Jill Covyeou is the mother of triplets and a younger singleton.  She is an Associate Professor of Clinical Pharmacy at Ferris State University College of Pharmacy.  She has been a MOST member since 2010.

A few months ago I was approached by a colleague to write an article for a publication from a state pharmacy association.  The article would appear in their “New Practitioner Exchange” publication, which is more of a lifestyle magazine for pharmacists in their first 10 years after graduation.  The guidelines I had were: about 1 page long, and it can’t be anything related to pharmacy.  I had agreed to write the article, but I was at a loss!  I am accustomed to writing about mediations, patient counseling, and disease states.  Ask me about prescription drug abuse and I can talk for hours.  (I literally have several lectures on the topic that would total about 3 hours in all.)  I was totally unprepared to write a book or movie review, share an exciting vacation spot, or teach readers a new hobby.  For goodness sake, I have 3 year old triplets and a 1 year old baby, I don’t have time for any of that!  That’s when I remembered the old adage “write about what you know”: multiples.  I think we can all agree that that there are just some conversations about multiples we wish we never had to have again.  So, in the interest of public education, I wrote a set a guidelines for talking with parents of multiples.  I didn’t get everything, but I got my top five.  I hope you enjoy it!


“Ummm, there are three babies here.”  This is not the ideal way to tell parents that they are expecting higher-order multiples but, to be fair; I think the doctor was just as surprised as we were.  As the mother of triplets I have had to face challenges and overcome fears.  One of these challenges is dealing with the questions and comments of strangers (and sometimes friends).  Normally I love talking about my kids (like any parent) but there are certain situations and specific comments that really irritate me (and most parents of multiples).  The following are the top 5 things you should never say when talking with a parent of multiples.

Number 5:  “Oh, I would LOVE to have twins, it would be so FUN.”  I’m not saying that I would take any of it back (well maybe the day that everyone in the house except for me got the stomach flu).  I love my family just the way it is.  However, telling a parent of multiples that you would love having twins or triplets because it sounds like so much fun is like telling a war vet that combat seems like a really exciting way to see the world.  “Sufficient unto the day is one baby. As long as you are in your right mind, don’t you ever pray for twins. Twins amount to a permanent riot. And there aren’t any real differences between triplets and an insurrection.” ~Mark Twain

Number 4:  “Are you done now?”  I imagine this question irritates parents of any large family.  It seems, though, that many people expect parents of multiples to be “done,” especially if they have children of each sex.  This is a very personal question and unless you are very close to the person, not something that you should ask.

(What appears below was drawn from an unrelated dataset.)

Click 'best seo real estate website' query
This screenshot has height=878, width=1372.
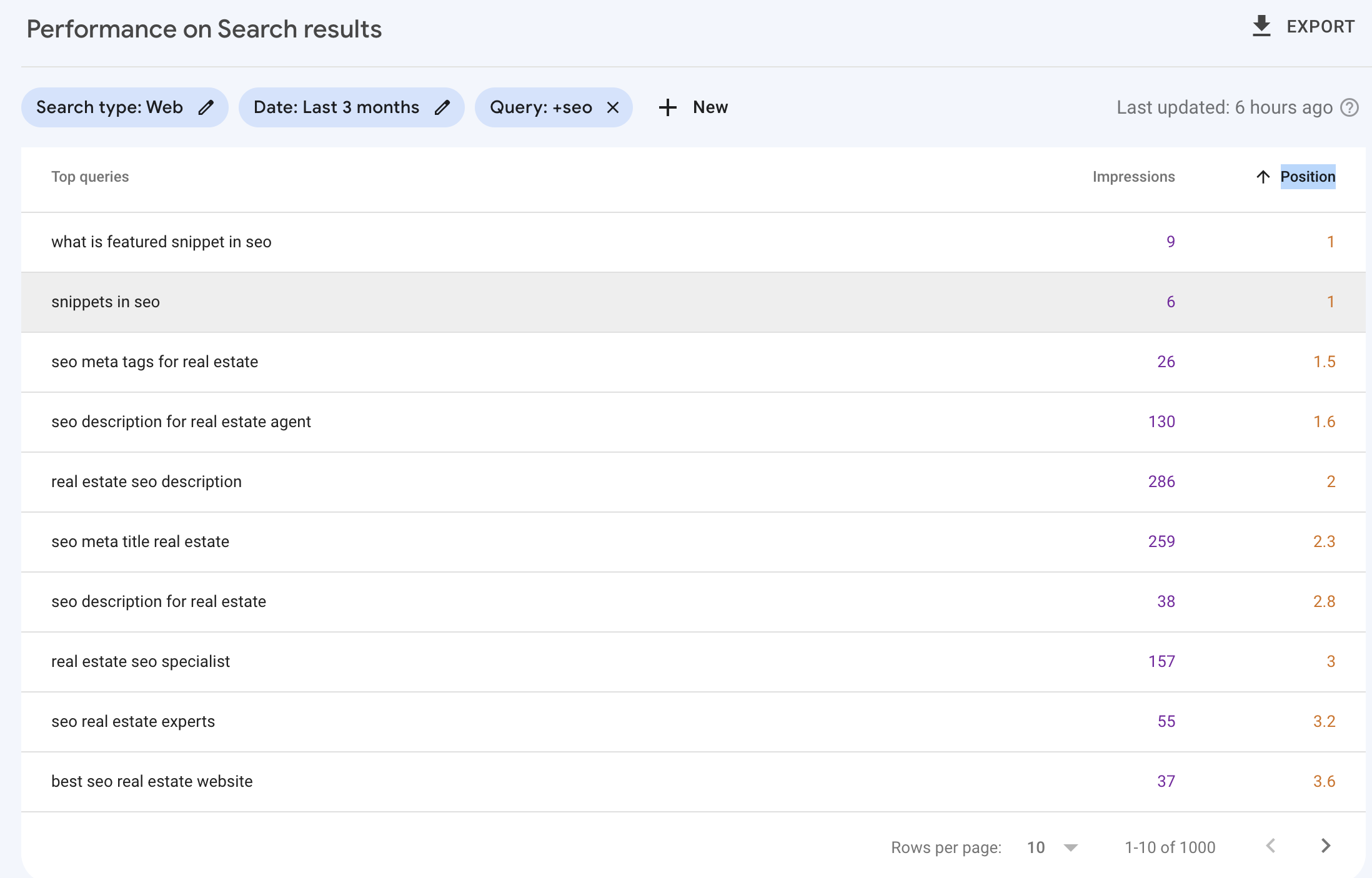[152, 781]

Number 3:  “Do twins run in the family?”  Maybe you really want to know this specific question, but most often it is a thinly veiled attempt at determining if this was the result of infertility treatments.  This is a very sensitive and personal subject to many people so unless you are close friends with the parent, it’s better not to ask.

Number 2:  Stop us in the store.  When you see a family with multiples in the store, don’t stop to tell them how your sister’s friend’s cousin also has triplets.  Now, generally, I am more than happy to discuss my kids and how “Yes they are triplets,” “No the boy is not identical to the girls,” and “Yes my house is hectic.”  However, if they are all with me and we are out grocery shopping we have a very small window before someone inevitably has a meltdown.  Last year we went out to lunch with my mom and she was amazed at how people thought they should just come up to us to chat about the kids and comment on how I was pregnant again.  “Don’t they see you have 3 two year olds to feed?”

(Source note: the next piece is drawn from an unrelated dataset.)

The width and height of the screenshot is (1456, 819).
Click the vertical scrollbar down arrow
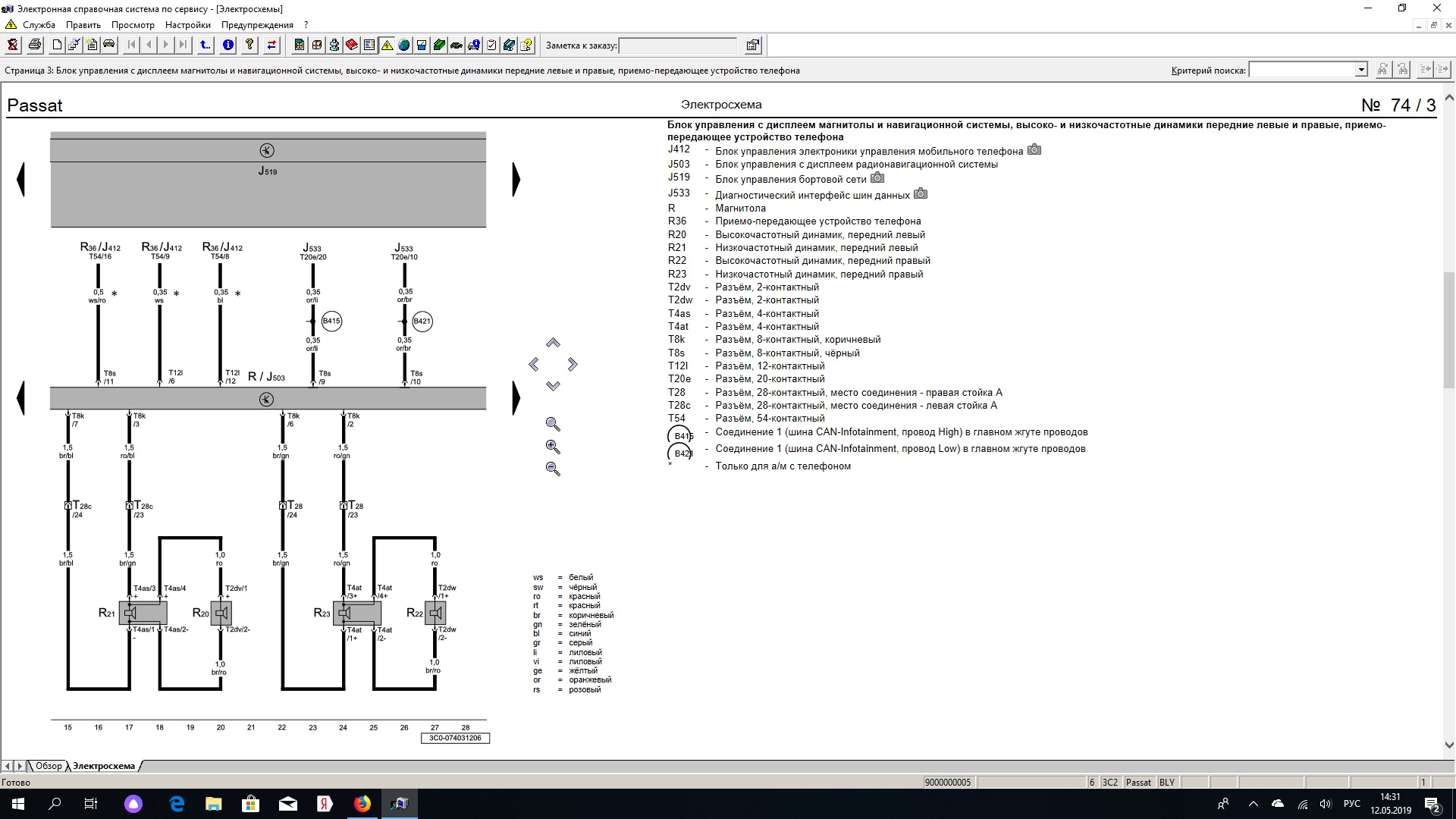[x=1449, y=745]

Number 1:  “My kids are 11 months apart so it’s just like having twins.”  I may smile and nod, but really, I just want to slap you.  This is by far the most irritating thing that people have said to me.  Having two newborns is NOTHING like having kids 11 months apart.  Caring for two newborns is both physically and mentally exhausting.  The developmental differences between a 1 year old and a newborn are enormous.  One of the best days in the triplet’s first year was the day they could feed themselves Cheerios.  That meant that I didn’t have two hungry babies crying while I tried to feed the third one.

Are you replaying past conversations in your head and realizing that you fell into one of these categories?  Don’t worry, as a parent of multiples I know that people are generally just very interested and can’t help all the questions they ask.  Just keep in mind that time is a very precious commodity for a parent of multiples and if you have a question, chances are they have had to answer that same question hundreds of times before.  Stick to things you would normally say to a parent of a singleton, like “Oh, she’s so cute!” “How old is he?” or “You have a beautiful family” and you will be fine.  If you would like to see a much more humorous take on this topic, go to “Moms of Multiples are Freaks of Nature” on youtube.  It is surprising how close this is to actual conversations I’ve had with complete strangers.